• PAGE EXCERPT:
In FIG. 14, on the right end of the base 502, a wipe-off unit 590 is placed on the guide rails 504 in such a manner that it can be moved in the X directions. In the wipe-off unit 590, a wipe-off head 592 shaped to allow engagement with the area at and near the discharge opening 534 of the die 520 is installed on a slider 596 through a bracket 594. The slider 596 can be moved by a drive unit 598 in the longitudinal direction of the die 520, namely, in the horizontal direction perpendicular to the X directions.

The drive unit 598 and a tray 600 are fixed on a carriage 602. The carriage 602 is placed on the guide rails 504 and can be reciprocated in the X directions by a linear motor not shown in the drawing, being guided by the guide rails 504. So, the wipe-off unit 590 as a whole can be reciprocated in the X directions. For wiping off, the unit 590 as a whole is moved in the X directions, and the die 520 is lowered and engaged with the wipe-off head 592. If the drive unit 598 is driven for allowing the wipe-off head 592 to slide in the longitudinal direction of the die 520, the coating liquid 566 and other contaminant remaining near the discharge opening of the die 520 can be removed for cleaning.

The removed coating liquid 566 and other contaminant are collected by the tray 600. The tray 600 is connected with a discharge line not shown in the drawing, and the liquid such as the coating liquid 566 and other contaminant collected inside can be discharged and collected. The tray 600 can also be used to collect the coating liquid 566 discharged from the die 520 by air venting or the like. It is preferred that the wipe-off head 592 is formed of an elastic material such as rubber or synthetic resin so that it can be uniformly engaged with the die 520.

On the left side of the base 502, a thickness sensor 620 for measuring the thickness of the substrate B is installed in a support base 622. It is preferred that the thickness sensor 620 uses a laser. If the thickness sensor 620 is used to measure the thickness of the substrate B, the clearance as the gap between the discharge opening face 536 of the die 520 and the substrate B can be always kept constant irrespectively of the thickness of the substrate B.

• EXERCISE DESCRIPTION: Copy the die-coating passage starting at "On the left" and ending at "the substrate B.", renaming "thickness sensor" to "depth gauge" everywhere it occurs. The listing after this point is separate material, unrelated to the die-coating passage.

• DATA ROWS:
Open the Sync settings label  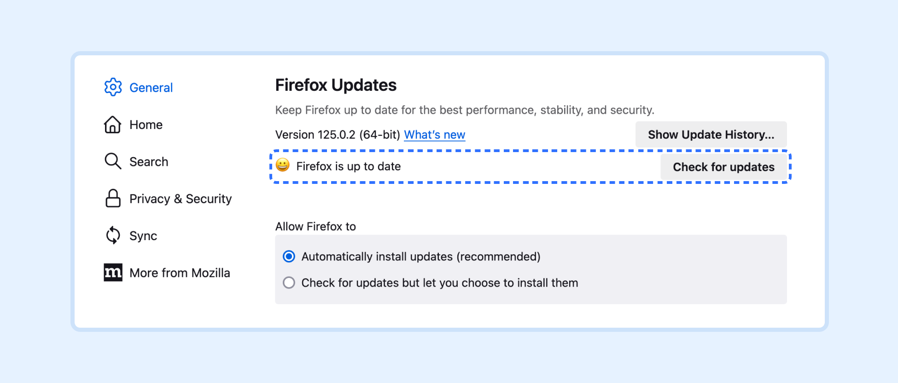click(x=143, y=236)
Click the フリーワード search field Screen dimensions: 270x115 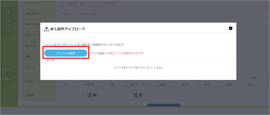point(164,4)
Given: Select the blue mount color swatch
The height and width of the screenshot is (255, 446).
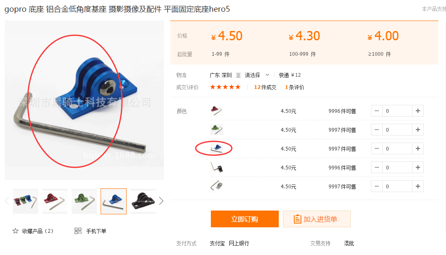Looking at the screenshot, I should [216, 148].
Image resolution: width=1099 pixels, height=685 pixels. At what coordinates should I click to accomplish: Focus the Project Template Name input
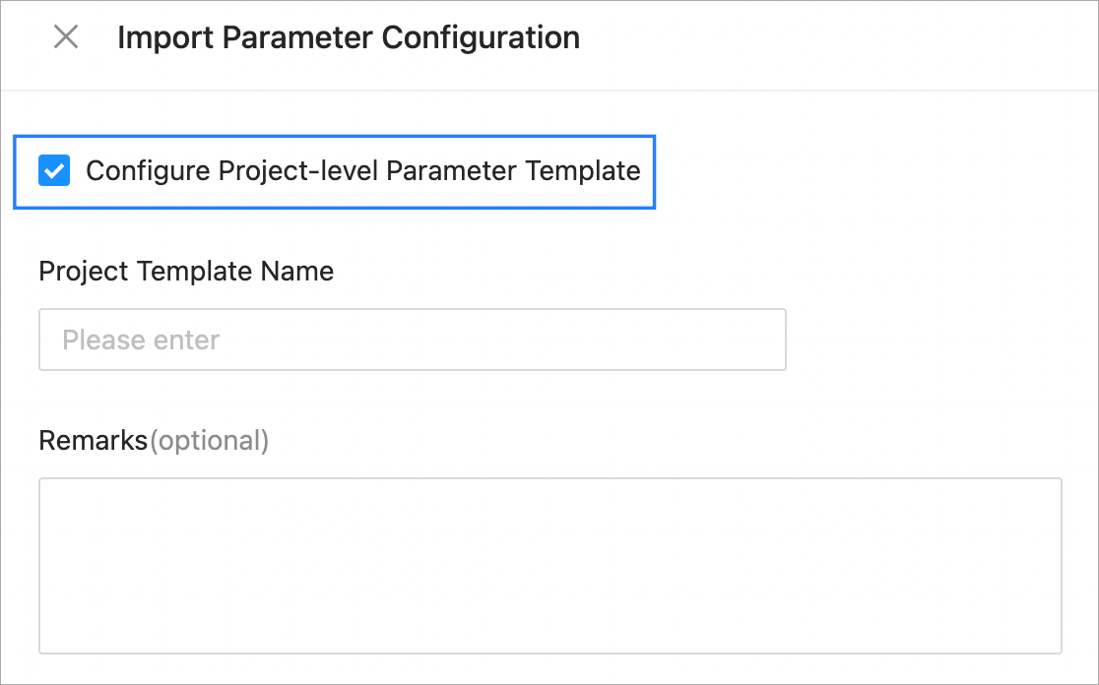point(412,340)
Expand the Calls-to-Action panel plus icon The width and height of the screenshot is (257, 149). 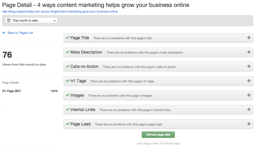tap(249, 66)
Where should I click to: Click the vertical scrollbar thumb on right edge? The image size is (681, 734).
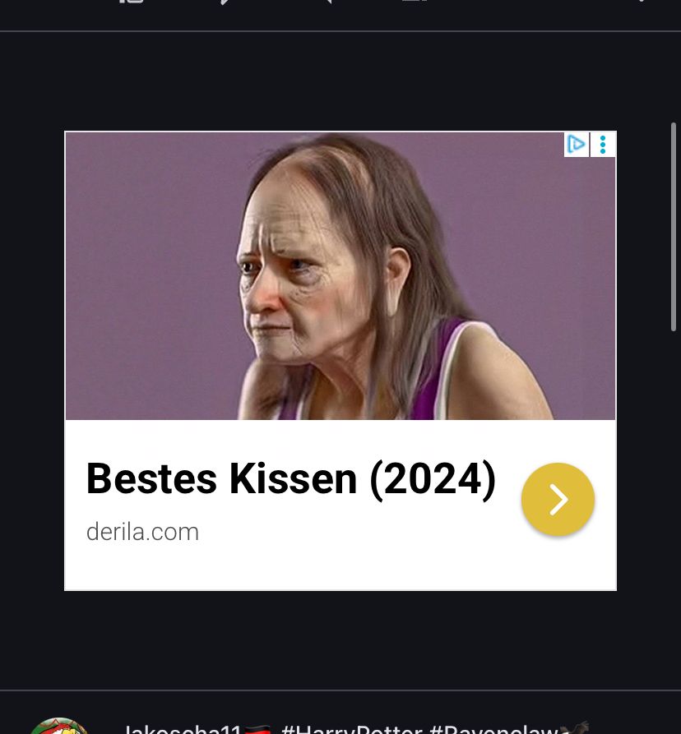click(674, 227)
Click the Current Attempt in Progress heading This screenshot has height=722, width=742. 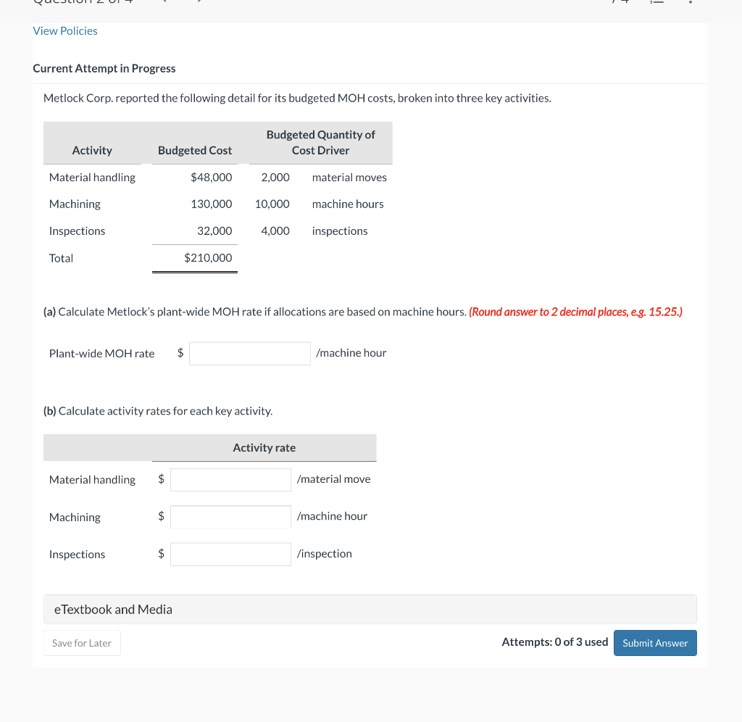(x=104, y=68)
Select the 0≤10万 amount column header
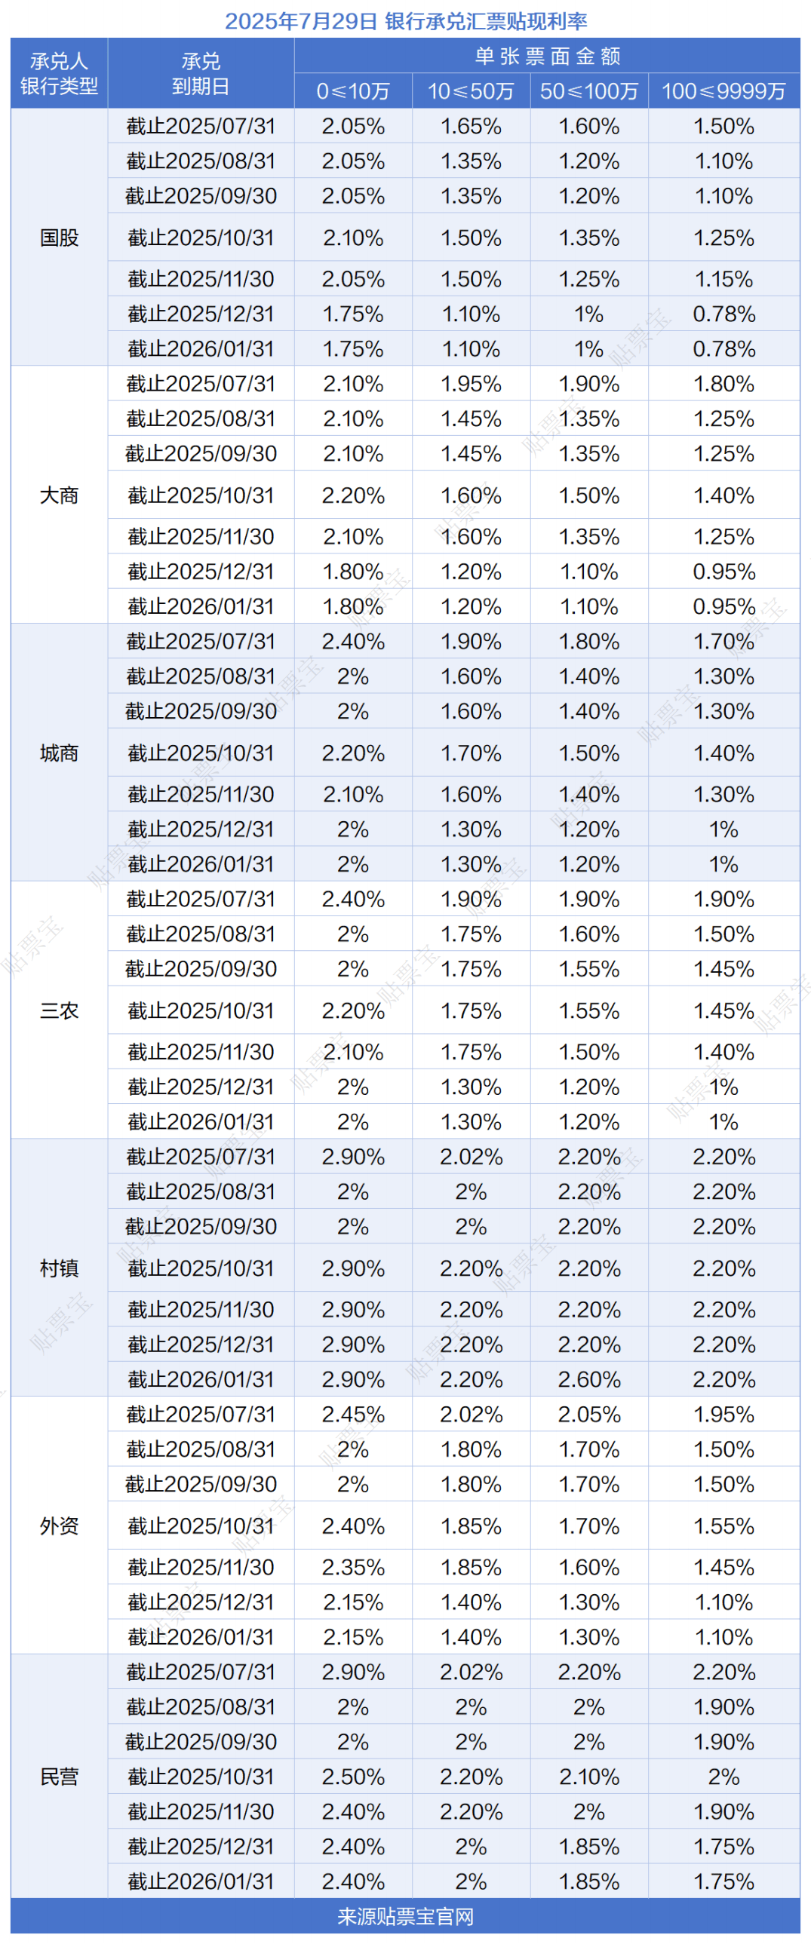Screen dimensions: 811x1944 coord(353,91)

• SOLUTION TO THE PROBLEM:
On the left side of the base 502, a depth gauge 620 for measuring the thickness of the substrate B is installed in a support base 622. It is preferred that the depth gauge 620 uses a laser. If the depth gauge 620 is used to measure the thickness of the substrate B, the clearance as the gap between the discharge opening face 536 of the die 520 and the substrate B can be always kept constant irrespectively of the thickness of the substrate B.